Depth of field is covered for the photographer in a handy little summary in a booklet called How to Use Your Digital Camera’s Settings by David Schloss as follows:
“If you look at something near you …your eyes automatically adjust themselves so that only the objects you’re looking at are in focus. Switch to looking at a faraway object, and the eye automatically adjusts again, making the distant object instantaneously snap into focus while the nearby things fall into blurriness. Your camera, however, doesn’t have these limitations.

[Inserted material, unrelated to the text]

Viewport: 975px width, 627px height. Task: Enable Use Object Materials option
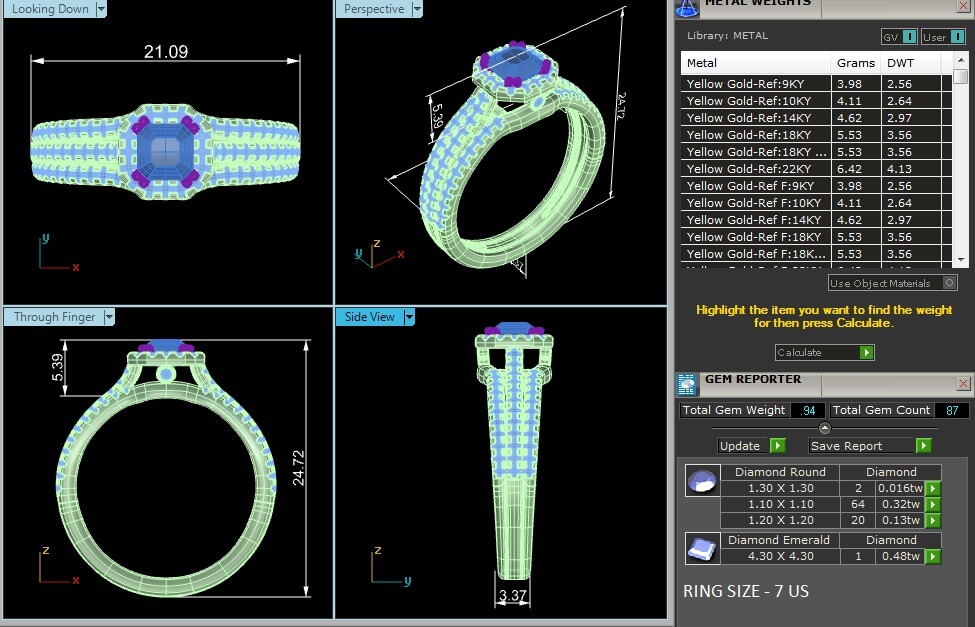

“In both of these cases, all the object within a few inches of the subject are in focus, but outside that range they get progressively blurrier. Our eyes have a shallow depth of field, meaning that the portion (depth) of our view (our field) that is in focus is relatively small…. Your camera doesn’t have this limitation, though, and, depending on the lens, the amount of your photograph that can be in focus at any one time can be vast.”
Now, there’s two points of interest here.

Secondly, if — as many artists today do — we take advantage of the camera to record scenes that we can later paint at leisure, we may be forgetting that the camera is indiscriminate when set for wide-angle or point-and-shoot.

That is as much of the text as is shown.